■ TASK BRIEF ■
Rewrite the records below as a numbered list with one line per item, and leave out the blank lines.

-- Begin TASK DATA --

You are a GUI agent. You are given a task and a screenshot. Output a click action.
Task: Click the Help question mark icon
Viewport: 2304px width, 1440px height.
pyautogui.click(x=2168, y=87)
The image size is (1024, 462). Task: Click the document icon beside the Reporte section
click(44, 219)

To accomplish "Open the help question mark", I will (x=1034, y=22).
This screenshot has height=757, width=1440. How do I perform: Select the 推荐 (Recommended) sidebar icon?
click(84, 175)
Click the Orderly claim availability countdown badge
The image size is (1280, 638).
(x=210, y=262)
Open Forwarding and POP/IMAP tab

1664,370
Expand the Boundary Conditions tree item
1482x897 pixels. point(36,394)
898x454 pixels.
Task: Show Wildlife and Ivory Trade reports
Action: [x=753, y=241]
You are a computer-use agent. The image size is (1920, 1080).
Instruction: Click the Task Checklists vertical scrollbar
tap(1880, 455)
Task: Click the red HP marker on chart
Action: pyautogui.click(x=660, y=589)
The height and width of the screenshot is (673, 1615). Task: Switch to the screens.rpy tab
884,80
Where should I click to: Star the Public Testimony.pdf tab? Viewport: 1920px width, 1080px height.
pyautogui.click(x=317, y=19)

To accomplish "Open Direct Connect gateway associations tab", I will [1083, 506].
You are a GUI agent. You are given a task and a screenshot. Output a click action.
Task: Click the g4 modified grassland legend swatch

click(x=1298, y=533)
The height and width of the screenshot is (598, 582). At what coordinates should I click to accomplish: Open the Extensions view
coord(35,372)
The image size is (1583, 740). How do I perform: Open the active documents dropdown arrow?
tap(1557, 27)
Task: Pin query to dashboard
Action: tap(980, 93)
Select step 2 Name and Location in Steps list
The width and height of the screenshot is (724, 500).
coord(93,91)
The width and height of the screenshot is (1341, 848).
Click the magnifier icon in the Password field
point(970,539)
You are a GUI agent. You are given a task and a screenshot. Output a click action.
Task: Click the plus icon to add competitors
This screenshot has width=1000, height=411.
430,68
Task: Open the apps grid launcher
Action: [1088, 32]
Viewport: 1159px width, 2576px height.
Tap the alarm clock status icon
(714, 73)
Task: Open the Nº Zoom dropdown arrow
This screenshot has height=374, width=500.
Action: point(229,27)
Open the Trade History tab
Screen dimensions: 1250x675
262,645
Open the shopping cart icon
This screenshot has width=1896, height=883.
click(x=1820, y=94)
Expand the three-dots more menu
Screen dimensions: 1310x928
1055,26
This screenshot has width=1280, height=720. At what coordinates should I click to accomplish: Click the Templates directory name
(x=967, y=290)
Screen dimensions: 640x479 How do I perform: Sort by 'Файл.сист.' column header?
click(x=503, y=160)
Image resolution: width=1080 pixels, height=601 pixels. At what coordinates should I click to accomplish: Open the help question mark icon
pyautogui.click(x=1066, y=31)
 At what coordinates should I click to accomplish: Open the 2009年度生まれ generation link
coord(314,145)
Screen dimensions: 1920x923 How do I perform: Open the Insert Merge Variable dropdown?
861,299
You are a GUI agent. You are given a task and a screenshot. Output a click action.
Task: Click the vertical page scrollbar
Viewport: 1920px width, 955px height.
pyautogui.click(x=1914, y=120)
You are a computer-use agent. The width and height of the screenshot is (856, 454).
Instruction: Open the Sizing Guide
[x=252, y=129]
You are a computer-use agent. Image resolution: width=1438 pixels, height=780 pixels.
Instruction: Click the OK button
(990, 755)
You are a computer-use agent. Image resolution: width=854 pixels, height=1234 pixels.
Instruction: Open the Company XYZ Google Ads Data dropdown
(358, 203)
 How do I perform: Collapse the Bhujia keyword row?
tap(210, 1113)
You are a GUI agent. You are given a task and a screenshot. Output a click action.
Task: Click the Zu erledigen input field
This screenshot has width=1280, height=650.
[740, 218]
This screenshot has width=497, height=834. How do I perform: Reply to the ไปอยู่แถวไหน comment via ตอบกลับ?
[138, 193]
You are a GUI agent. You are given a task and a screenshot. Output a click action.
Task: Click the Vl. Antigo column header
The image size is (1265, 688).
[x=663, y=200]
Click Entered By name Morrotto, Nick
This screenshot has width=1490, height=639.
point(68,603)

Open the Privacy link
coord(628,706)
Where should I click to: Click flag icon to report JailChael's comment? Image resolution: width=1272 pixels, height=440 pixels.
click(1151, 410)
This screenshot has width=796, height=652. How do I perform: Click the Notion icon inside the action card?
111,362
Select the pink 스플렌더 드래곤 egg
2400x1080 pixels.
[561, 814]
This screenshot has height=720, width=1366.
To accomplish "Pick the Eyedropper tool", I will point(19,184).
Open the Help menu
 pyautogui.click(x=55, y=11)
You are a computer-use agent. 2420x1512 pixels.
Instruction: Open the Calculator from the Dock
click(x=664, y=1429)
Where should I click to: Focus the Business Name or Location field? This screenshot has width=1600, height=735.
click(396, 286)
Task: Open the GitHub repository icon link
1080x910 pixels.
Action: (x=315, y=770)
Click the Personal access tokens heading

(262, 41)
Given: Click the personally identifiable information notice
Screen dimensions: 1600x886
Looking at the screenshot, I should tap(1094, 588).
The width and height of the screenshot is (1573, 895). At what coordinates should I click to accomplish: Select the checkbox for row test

-- End TASK DATA --

■ TASK RESULT ■
1. You are a GUI agent. You are given a task and a screenshot. Output a click action.
2. Task: Click the Help question mark icon
3. Viewport: 2304px width, 1440px height.
4. pyautogui.click(x=2168, y=87)
5. The image size is (1024, 462). Task: Click the document icon beside the Reporte section
6. click(44, 219)
7. To accomplish "Open the help question mark", I will (x=1034, y=22).
8. This screenshot has height=757, width=1440. How do I perform: Select the 推荐 (Recommended) sidebar icon?
9. click(84, 175)
10. Click the Orderly claim availability countdown badge
11. The image size is (1280, 638).
12. (x=210, y=262)
13. Open Forwarding and POP/IMAP tab
14. 1664,370
15. Expand the Boundary Conditions tree item
16. 1482x897 pixels. point(36,394)
17. 898x454 pixels.
18. Task: Show Wildlife and Ivory Trade reports
19. Action: [x=753, y=241]
20. You are a computer-use agent. The image size is (1920, 1080).
21. Instruction: Click the Task Checklists vertical scrollbar
22. tap(1880, 455)
23. Task: Click the red HP marker on chart
24. Action: pyautogui.click(x=660, y=589)
25. The height and width of the screenshot is (673, 1615). Task: Switch to the screens.rpy tab
26. 884,80
27. Where should I click to: Star the Public Testimony.pdf tab? Viewport: 1920px width, 1080px height.
28. pyautogui.click(x=317, y=19)
29. To accomplish "Open Direct Connect gateway associations tab", I will [1083, 506].
30. You are a GUI agent. You are given a task and a screenshot. Output a click action.
31. Task: Click the g4 modified grassland legend swatch
32. click(x=1298, y=533)
33. The height and width of the screenshot is (598, 582). At what coordinates should I click to accomplish: Open the Extensions view
34. coord(35,372)
35. The image size is (1583, 740). How do I perform: Open the active documents dropdown arrow?
36. tap(1557, 27)
37. Task: Pin query to dashboard
38. Action: tap(980, 93)
39. Select step 2 Name and Location in Steps list
40. The width and height of the screenshot is (724, 500).
41. coord(93,91)
42. The width and height of the screenshot is (1341, 848).
43. Click the magnifier icon in the Password field
44. point(970,539)
45. You are a GUI agent. You are given a task and a screenshot. Output a click action.
46. Task: Click the plus icon to add competitors
47. This screenshot has width=1000, height=411.
48. 430,68
49. Task: Open the apps grid launcher
50. Action: [1088, 32]
51. Viewport: 1159px width, 2576px height.
52. Tap the alarm clock status icon
53. (714, 73)
54. Task: Open the Nº Zoom dropdown arrow
55. This screenshot has height=374, width=500.
56. Action: point(229,27)
57. Open the Trade History tab
58. Screen dimensions: 1250x675
59. 262,645
60. Open the shopping cart icon
61. This screenshot has width=1896, height=883.
62. click(x=1820, y=94)
63. Expand the three-dots more menu
64. Screen dimensions: 1310x928
65. 1055,26
66. This screenshot has width=1280, height=720. At what coordinates should I click to accomplish: Click the Templates directory name
67. (x=967, y=290)
68. Screen dimensions: 640x479 How do I perform: Sort by 'Файл.сист.' column header?
69. click(x=503, y=160)
70. Image resolution: width=1080 pixels, height=601 pixels. At what coordinates should I click to accomplish: Open the help question mark icon
71. pyautogui.click(x=1066, y=31)
72.  At what coordinates should I click to accomplish: Open the 2009年度生まれ generation link
73. coord(314,145)
74. Screen dimensions: 1920x923 How do I perform: Open the Insert Merge Variable dropdown?
75. 861,299
76. You are a GUI agent. You are given a task and a screenshot. Output a click action.
77. Task: Click the vertical page scrollbar
78. Viewport: 1920px width, 955px height.
79. pyautogui.click(x=1914, y=120)
80. You are a computer-use agent. The width and height of the screenshot is (856, 454).
81. Instruction: Open the Sizing Guide
82. [x=252, y=129]
83. You are a computer-use agent. Image resolution: width=1438 pixels, height=780 pixels.
84. Instruction: Click the OK button
85. (990, 755)
86. You are a computer-use agent. Image resolution: width=854 pixels, height=1234 pixels.
87. Instruction: Open the Company XYZ Google Ads Data dropdown
88. (358, 203)
89.  How do I perform: Collapse the Bhujia keyword row?
90. tap(210, 1113)
91. You are a GUI agent. You are given a task and a screenshot. Output a click action.
92. Task: Click the Zu erledigen input field
93. This screenshot has width=1280, height=650.
94. [740, 218]
95. This screenshot has width=497, height=834. How do I perform: Reply to the ไปอยู่แถวไหน comment via ตอบกลับ?
96. [138, 193]
97. You are a GUI agent. You are given a task and a screenshot. Output a click action.
98. Task: Click the Vl. Antigo column header
99. The image size is (1265, 688).
100. [x=663, y=200]
101. Click Entered By name Morrotto, Nick
102. This screenshot has width=1490, height=639.
103. point(68,603)
104. Open the Privacy link
105. coord(628,706)
106. Where should I click to: Click flag icon to report JailChael's comment? Image resolution: width=1272 pixels, height=440 pixels.
107. click(1151, 410)
108. This screenshot has width=796, height=652. How do I perform: Click the Notion icon inside the action card?
109. 111,362
110. Select the pink 스플렌더 드래곤 egg
111. 2400x1080 pixels.
112. [561, 814]
113. This screenshot has height=720, width=1366.
114. To accomplish "Pick the Eyedropper tool", I will point(19,184).
115. Open the Help menu
116.  pyautogui.click(x=55, y=11)
117. You are a computer-use agent. 2420x1512 pixels.
118. Instruction: Open the Calculator from the Dock
119. click(x=664, y=1429)
120. Where should I click to: Focus the Business Name or Location field? This screenshot has width=1600, height=735.
121. click(396, 286)
122. Task: Open the GitHub repository icon link
123. 1080x910 pixels.
124. Action: (x=315, y=770)
125. Click the Personal access tokens heading
126. (262, 41)
127. Given: Click the personally identifiable information notice
128. Screen dimensions: 1600x886
129. Looking at the screenshot, I should tap(1094, 588).
130. The width and height of the screenshot is (1573, 895). At what coordinates should I click to accomplish: Select the checkbox for row test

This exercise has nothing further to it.